Выбрать главу

Многое они повидали, многое узнали во время этой долгой поездки по Украине. Новая, неведомая доселе жизнь открылась перед ними. Видели на шляху слепых бандуристов и лирников, кобзарей, которые медленно перебирали струны и пели украинские думы и старинные казачьи песни. Встречали в степи едущих в Крым за солью и вяленой рыбой чумаков, их тягуче поскрипывающие возы, которые медленно тащили волы в ярмах.

Видели они и цыган. Вольный табор разбил свои шатры на берегу какой-то речушки. Пахло дымом. Что-то жарилось или варилось на кострах. Вблизи мирно паслись кони. Ползали в траве голые грязные ребятишки. Бродили полусонные собаки. Слышалась резкая гортанная речь. Бронзоволицые мужчины с темными бородами и усами. Юные смуглые красавицы, цыганские девушки — чхаялэ — с черными, вьющимися колечками волосами, в пестрых юбках и кофтах, с бусами из монет и кораллов.

В воображении Алексея возникали темы, сюжеты будущих картин. Он думал о том, как хорошо было бы написать едущих либо останавливающихся ночью где-то в степи чумаков или этот кочующий цыганский табор, сделавший привал на берегу речки, среди безбрежных зеленеющих просторов, над которыми повисло знойное марево.

Безмолвно возвышались курганы, древние могильники. В степи встречались красивые крупные птицы — дрофы, которых здесь по-местному называли дрохвами. Виднелись мельницы с машущими крыльями, длинные шесты колодцев-журавлей. Вблизи сел крестьяне работали на барщине, которая, правда, здесь, на Украине, называлась по-иному — паныциной, но суть дела от этого не менялась — это был такой же тяжелый подневольный труд.

В Киеве остановились в захудалой гостинице с дешевыми номерами. На другой день пошли осматривать город. Побывали на шумном грязноватом Подоле, поднялись в старый запущенный городской сад, раскинувшийся на взгорье, круто обрывавшемся к Днепру. Какой вид открывался сверху! Какой простор, какие дали! Подивились красоте Киево-Софийского кафедрального собора. Древний собор с его тринадцатью куполами, несмотря на всю свою монументальность, выглядел легким, изящным, гармоничным сооружением.
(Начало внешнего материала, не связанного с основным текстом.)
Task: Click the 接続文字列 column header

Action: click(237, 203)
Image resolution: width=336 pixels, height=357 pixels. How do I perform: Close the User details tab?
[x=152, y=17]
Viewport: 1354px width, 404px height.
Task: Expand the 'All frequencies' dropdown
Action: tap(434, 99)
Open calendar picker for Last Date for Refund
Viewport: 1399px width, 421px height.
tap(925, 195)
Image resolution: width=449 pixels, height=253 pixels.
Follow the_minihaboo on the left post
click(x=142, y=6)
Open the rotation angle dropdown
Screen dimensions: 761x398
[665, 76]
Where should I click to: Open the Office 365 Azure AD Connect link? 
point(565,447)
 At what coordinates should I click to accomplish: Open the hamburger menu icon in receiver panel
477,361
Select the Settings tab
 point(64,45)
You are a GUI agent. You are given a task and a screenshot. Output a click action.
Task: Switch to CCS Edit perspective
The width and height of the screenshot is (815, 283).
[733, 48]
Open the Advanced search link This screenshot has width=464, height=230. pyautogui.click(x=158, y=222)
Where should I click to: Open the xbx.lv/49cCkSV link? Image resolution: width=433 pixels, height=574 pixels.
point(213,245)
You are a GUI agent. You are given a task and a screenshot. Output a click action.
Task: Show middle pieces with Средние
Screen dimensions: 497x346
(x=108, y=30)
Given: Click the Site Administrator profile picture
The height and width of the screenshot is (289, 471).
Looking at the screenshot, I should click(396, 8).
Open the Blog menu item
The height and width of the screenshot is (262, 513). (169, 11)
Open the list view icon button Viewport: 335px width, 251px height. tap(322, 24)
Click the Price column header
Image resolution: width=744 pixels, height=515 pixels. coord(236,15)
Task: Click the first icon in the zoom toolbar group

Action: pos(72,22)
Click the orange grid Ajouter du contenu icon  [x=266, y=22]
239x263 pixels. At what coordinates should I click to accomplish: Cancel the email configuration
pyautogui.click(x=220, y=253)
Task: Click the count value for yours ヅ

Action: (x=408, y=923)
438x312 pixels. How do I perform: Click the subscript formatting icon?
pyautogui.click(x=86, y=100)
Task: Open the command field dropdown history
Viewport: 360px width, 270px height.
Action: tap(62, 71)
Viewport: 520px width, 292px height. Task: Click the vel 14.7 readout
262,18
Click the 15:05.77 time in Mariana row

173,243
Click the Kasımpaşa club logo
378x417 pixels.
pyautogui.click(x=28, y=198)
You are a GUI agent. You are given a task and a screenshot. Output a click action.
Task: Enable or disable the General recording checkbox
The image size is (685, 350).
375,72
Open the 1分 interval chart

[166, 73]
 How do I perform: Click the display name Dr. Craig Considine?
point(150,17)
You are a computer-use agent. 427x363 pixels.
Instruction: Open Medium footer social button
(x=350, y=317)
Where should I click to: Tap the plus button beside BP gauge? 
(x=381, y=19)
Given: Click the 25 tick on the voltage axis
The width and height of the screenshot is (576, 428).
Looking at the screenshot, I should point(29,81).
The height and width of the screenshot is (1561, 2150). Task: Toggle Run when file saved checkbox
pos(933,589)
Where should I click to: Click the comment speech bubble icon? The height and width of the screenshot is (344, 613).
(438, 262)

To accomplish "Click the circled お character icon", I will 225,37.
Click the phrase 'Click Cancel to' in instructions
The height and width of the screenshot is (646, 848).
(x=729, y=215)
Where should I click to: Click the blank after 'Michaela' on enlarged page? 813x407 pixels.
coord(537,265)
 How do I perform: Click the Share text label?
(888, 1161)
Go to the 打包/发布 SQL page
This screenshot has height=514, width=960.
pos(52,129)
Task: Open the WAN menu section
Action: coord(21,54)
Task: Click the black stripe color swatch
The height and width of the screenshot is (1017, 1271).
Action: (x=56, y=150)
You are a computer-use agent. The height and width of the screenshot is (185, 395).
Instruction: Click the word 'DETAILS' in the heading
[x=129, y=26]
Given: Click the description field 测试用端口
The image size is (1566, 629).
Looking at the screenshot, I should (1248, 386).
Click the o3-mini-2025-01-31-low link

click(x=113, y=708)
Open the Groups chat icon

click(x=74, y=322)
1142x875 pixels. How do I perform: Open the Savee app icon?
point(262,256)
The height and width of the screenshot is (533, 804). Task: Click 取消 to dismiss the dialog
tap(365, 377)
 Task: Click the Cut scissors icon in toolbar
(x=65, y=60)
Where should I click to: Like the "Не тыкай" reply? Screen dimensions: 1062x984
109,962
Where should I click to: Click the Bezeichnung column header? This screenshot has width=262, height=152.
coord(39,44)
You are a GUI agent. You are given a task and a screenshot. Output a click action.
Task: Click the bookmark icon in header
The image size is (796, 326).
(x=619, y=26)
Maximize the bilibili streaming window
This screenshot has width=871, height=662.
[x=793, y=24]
Посмотрели внутри Софии Киевской на мраморный саркофаг Ярослава Мудрого, на многоцветные, поражающие богатством и разнообразием красок и оттенков мозаики.

Небольшой карандашный эскиз Киево-Печерской лавры — вот единственное, что сохранилось от этой поездки. Об остальных мы можем судить лишь по свидетельствам современников и по названию некоторых работ — «Вид Харькова с Холодной горы», «Колодец на Гончаровке», «Мельница на Днепре в Кременчуге»…

Путешествие по Украине продолжалось. Трое художников поехали в Николаев, а оттуда в Одессу. Южная степь, плоская и ровная, как стол, выжженная солнцем, была золотисто-ржавого цвета.

Скрипучий тарантас, подпрыгивая на выбоинах и ухабах, тащился через пересыпь — перешеек между морем и двумя лиманами. Места довольно унылые. И все же есть какое-то своеобразие и в этой безжизненной просоленной земле, в застывших, похожих на желе, лиманах, в степных просторах, удивительно высоком небе, струящемся воздухе, в смутном мареве, где скрываются степные дали.

Скоро слева увидели вдалеке залив, гавань, мачты кораблей, расположенный на возвышенности город. Одесса! Огненный шар солнца все ближе и ближе клонился к черте морского горизонта. Саврасов с друзьями подъехали к Херсонской таможне. Их вещи не осматривали — ведь они въезжали в город, да, по правде говоря, и осматривать-то было нечего: что может быть у этих юнцов в изрядно поношенной одежде? Скромные пожитки. На городской окраине высились громадные, в четыре этажа, здания, таких даже в Москве не встретишь.

— Це велики дома для пшеницы. Гарни дома… — заметил возница в барашковой шапке, показывая кнутовищем на склады.

Уже совсем вечерело, когда остановились у маленькой гостиницы. Только расположились в мрачноватой комнате с крашеными полами, как что-то довольно сильно бухнуло.

— Что это? — спросил Алексей, выйдя в коридор, у дремавшего на стуле лакея.

— Заревая пушка, — ответил тот. — Как девять часов, так она и бьет. В самый аккурат…

Наутро Одесса изумила их своей по-южному шумной, красочной жизнью.

Алексей с интересом приглядывался к одесской публике. Такой разноликой, такой яркой, такой характерной толпы, как в Одессе, наверно, нигде не встретишь. Саврасов пожалел даже, что он пейзажист, а не художник-жанрист. Вот идет одесский франт в соломенной фуражке, с кисточкой наверху, в небрежно повязанном шелковом галстуке, в зеленых панталонах. Он победоносно поглядывает по сторонам, подмигивая встречающимся ему хорошеньким женщинам. У него темные бакенбарды, слащавые черносливины глаз. А вот меняла-еврей с библейской бородой, в длиннополом сюртуке. Загулявший матрос в широких штанах. Тощий музыкант с футляром для скрипки. Негоциант грек с печальными, как у всех греков, глазами. Какая-то модисточка с мило вздернутым носиком. Молодая женщина, с утра набеленная и нарумяненная, с вихляющей походкой. Купец в полотняной поддевке и скрипучих сапогах. Высунувшаяся из окна женская головка в папильотках…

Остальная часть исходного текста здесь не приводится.